Mar 24, 2021

Experimental and Numerical Optimization Modelling to Reduce Radiofrequency-Induced Risks of Magnetic Resonance Examinations on Leaded Implants

Juan Córcoles, Aiping Yao, and Niels Kuster, Applied Mathematical Modelling, August 2021, Volume 96, pages 177-188, online 09 March 2021; doi: 10.1016/j.apm.2021.02.036

Convex formulations can be used to reduce the local specific absorption rate (SAR) enhancement by active medical implants of radiofrequency (RF) fields in magnetic resonance (MR) examinations while minimizing the loss of image quality. This paper demonstrates that such an optimization methodology, previously presented for strictly computational models, can be extended to a hybrid scheme using experimentally determined implant models and precomputed fields, which can enable quasi real-time exposure optimization. The methodology determines the optimum RF field shimming condition by considering both the reduction of specific absorption rate enhancement at the tip of the implant lead, created by the interaction of the RF fields tangential to the implant trajectory with the characteristic response of the implant, and the preservation of magnetic field homogeneity, which correlates to image quality. The inputs to this workflow are those required for each implant by standard ISO 10974 evaluation, namely the validated piecewise transfer function of the implant, the clinical routing within the patient, and the pre-computed numerical estimation of patient exposure without the implant. Optimized incident field conditions were computed to meet a range of numerical targets for specific absorption rate reduction, stepping down percentagewise from the maximum field homogeneity to the minimum exposure enhancement, for a generic implant with a flexible wire in a standard benchtop RF coil and phantom. Measurements of the corresponding specific absorption rate enhancements validated the predictions from the optimization approach within the combined confidence interval.

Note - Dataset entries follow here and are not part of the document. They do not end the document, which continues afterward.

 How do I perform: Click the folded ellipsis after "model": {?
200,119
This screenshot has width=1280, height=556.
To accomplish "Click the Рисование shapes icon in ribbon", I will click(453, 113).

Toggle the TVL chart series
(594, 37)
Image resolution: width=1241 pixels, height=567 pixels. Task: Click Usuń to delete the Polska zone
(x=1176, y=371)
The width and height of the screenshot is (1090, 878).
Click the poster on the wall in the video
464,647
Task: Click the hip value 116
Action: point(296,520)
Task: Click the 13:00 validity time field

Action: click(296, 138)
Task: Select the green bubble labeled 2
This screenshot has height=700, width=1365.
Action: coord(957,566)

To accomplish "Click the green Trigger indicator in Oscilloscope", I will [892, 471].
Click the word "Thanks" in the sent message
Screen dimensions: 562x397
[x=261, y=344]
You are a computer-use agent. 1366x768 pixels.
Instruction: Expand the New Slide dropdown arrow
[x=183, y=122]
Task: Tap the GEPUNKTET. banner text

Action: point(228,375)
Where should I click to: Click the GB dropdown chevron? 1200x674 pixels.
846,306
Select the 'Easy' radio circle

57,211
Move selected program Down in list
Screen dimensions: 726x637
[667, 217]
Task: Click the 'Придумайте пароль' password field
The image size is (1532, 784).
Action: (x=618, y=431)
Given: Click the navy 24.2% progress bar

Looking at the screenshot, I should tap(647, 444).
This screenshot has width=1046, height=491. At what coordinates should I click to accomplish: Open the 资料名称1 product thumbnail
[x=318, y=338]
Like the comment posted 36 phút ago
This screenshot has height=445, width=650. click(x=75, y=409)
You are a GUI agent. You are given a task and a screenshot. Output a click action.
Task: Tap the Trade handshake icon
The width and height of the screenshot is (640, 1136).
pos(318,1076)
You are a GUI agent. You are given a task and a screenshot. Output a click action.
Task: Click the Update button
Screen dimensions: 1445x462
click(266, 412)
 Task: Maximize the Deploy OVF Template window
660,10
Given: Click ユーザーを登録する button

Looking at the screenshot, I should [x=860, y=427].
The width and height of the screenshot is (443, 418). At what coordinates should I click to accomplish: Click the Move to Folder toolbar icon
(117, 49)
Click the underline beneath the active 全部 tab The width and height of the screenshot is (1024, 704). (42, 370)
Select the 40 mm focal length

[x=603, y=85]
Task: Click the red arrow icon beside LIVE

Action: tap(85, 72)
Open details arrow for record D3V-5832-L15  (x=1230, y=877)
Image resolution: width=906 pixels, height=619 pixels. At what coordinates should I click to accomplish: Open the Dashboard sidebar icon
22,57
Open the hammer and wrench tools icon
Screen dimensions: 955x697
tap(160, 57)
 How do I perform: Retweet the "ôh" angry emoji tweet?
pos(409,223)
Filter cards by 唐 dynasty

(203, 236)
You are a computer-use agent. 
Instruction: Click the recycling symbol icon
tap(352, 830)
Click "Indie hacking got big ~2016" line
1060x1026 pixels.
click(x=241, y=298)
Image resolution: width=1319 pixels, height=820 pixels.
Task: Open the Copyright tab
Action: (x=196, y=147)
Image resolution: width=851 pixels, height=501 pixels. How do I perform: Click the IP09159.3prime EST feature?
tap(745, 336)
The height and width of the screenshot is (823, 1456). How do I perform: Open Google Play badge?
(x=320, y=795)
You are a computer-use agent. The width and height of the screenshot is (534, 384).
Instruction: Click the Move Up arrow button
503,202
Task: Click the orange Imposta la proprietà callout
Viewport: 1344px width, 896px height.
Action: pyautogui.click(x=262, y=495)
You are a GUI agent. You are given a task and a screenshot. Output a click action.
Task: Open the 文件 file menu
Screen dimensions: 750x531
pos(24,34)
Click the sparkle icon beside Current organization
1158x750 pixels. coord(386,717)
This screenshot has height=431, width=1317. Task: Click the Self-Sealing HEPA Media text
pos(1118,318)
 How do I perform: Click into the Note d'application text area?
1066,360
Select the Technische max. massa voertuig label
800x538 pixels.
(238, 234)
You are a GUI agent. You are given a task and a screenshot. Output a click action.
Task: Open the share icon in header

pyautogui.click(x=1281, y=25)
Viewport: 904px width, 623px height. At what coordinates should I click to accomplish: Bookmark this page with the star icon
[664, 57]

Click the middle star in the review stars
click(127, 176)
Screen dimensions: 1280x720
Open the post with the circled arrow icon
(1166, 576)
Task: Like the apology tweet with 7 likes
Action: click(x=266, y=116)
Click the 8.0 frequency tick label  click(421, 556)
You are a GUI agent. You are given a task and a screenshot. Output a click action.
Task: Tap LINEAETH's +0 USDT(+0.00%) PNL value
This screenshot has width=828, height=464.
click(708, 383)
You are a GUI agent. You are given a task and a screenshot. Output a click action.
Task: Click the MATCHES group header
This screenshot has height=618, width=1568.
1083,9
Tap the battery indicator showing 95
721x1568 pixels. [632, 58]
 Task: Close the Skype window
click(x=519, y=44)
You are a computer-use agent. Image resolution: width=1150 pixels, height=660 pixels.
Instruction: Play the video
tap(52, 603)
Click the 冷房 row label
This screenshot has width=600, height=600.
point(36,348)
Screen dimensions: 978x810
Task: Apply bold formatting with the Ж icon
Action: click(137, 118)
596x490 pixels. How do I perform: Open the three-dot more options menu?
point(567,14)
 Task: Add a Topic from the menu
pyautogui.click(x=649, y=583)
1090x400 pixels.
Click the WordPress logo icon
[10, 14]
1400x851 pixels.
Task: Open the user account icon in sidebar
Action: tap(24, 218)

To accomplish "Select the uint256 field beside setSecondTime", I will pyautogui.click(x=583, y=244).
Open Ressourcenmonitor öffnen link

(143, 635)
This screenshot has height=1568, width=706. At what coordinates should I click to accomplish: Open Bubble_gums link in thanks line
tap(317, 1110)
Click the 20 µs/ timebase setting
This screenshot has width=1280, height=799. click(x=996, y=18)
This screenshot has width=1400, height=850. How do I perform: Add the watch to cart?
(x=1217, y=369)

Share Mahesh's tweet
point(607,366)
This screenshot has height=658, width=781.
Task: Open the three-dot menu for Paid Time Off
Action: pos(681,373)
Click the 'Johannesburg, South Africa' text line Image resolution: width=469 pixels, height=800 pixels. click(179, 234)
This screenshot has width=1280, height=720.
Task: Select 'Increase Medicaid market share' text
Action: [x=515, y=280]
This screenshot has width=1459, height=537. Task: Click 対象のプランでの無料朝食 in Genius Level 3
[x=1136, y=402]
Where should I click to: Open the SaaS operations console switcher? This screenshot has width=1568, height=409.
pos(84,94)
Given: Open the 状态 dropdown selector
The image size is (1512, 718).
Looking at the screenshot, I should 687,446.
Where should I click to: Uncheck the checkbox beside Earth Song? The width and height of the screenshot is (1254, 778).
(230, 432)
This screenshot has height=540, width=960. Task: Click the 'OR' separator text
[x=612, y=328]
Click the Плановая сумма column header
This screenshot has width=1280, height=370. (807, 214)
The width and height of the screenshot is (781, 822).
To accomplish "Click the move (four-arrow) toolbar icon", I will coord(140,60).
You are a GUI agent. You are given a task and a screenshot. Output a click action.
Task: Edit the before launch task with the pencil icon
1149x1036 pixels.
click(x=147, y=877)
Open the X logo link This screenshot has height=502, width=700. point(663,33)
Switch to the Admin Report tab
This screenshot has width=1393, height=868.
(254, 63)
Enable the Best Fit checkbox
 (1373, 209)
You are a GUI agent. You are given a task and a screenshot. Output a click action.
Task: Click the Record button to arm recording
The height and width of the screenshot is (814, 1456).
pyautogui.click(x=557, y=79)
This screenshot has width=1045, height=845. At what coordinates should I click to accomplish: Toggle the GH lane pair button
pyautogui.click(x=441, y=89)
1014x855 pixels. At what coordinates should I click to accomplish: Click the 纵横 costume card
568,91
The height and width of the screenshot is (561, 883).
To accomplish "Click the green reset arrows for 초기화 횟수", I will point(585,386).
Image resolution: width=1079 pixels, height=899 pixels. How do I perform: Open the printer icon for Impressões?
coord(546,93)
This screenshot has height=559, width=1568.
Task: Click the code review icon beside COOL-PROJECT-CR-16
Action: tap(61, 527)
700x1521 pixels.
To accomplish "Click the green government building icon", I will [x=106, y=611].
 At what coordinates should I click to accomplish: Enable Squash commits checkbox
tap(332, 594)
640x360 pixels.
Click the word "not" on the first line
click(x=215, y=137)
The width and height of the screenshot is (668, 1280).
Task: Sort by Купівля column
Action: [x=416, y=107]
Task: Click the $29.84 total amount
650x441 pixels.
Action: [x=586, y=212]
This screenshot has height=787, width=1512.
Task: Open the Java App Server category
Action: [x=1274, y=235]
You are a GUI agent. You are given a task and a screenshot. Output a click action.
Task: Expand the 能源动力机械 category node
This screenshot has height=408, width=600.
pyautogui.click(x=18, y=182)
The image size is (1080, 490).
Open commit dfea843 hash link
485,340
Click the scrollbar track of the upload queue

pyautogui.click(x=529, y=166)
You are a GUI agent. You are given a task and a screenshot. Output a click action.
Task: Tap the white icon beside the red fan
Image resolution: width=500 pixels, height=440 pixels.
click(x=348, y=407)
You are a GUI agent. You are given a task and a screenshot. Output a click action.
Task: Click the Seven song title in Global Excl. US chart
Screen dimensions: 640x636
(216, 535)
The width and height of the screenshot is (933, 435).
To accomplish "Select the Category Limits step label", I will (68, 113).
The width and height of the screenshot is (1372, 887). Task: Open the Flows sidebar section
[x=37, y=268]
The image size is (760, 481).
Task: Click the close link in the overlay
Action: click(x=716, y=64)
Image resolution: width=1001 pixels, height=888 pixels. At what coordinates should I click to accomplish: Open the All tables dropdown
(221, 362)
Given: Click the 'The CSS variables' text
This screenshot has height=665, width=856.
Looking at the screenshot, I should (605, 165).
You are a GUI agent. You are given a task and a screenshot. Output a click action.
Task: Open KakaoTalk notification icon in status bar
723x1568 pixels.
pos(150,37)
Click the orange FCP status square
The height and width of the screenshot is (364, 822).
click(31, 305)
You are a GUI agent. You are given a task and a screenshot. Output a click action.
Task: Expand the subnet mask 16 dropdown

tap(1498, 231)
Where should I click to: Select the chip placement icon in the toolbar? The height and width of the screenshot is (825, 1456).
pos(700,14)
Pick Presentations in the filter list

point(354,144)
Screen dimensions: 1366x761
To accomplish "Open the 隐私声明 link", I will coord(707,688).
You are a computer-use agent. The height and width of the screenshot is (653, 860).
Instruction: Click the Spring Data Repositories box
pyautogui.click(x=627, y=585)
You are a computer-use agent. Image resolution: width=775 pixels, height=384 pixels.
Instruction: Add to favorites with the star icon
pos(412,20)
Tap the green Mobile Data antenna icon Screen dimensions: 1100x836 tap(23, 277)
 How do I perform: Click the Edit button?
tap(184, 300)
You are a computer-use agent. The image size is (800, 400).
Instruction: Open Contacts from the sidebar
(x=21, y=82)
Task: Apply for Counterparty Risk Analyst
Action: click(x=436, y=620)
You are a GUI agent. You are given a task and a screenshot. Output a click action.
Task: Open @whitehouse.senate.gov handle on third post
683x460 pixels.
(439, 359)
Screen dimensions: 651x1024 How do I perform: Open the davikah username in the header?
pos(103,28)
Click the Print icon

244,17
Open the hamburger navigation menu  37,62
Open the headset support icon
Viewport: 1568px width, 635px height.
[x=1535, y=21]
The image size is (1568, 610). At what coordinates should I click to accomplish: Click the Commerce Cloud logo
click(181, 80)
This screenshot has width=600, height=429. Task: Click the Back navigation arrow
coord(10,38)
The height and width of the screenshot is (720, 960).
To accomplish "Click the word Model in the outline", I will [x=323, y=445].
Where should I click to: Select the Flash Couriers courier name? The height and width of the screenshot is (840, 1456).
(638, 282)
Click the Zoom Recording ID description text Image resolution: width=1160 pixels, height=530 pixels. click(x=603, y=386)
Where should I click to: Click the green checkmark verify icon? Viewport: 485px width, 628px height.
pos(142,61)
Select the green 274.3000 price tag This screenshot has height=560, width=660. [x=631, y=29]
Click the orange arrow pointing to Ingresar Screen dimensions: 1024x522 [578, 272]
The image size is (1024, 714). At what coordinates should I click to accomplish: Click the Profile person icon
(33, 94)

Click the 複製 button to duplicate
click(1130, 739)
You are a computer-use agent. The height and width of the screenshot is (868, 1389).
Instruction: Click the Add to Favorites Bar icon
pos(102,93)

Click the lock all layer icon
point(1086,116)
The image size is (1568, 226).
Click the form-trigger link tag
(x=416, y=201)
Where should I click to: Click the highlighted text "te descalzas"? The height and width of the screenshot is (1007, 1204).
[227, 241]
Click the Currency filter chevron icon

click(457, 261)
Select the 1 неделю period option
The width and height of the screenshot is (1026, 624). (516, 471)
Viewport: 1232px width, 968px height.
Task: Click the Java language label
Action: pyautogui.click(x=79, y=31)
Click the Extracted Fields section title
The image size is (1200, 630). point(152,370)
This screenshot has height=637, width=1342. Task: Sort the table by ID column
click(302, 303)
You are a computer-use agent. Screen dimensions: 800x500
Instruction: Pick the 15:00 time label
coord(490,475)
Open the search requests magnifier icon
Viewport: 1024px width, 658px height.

The scientific and technical impact of the study can be summarized as:

  • RF-induced deposited power by elongated implants during MR examination can be substantially reduced by modifying exposure conditions through RF-shimming while maintaining good magnetic field homogeneity with a hybrid numerical-experimental methodology
  • The novel approach combines the measured transfer function of the implant with the computationally determined fields induced by the MR coil, and applies numerical optimization to yield the desired exposure configurations and determine safe and risky scenarios, thus paving the way for future incorporation into MR technology, e.g. performing quasi real-time optimization for multi-transmit scanners
  • The methodology was experimentally validated showing that the measurement of the absorbed power at the electrode of the implant for the considered scenarios agreed to <± 0.7 dB with the numerically predicted values (well within the combined confidence interval)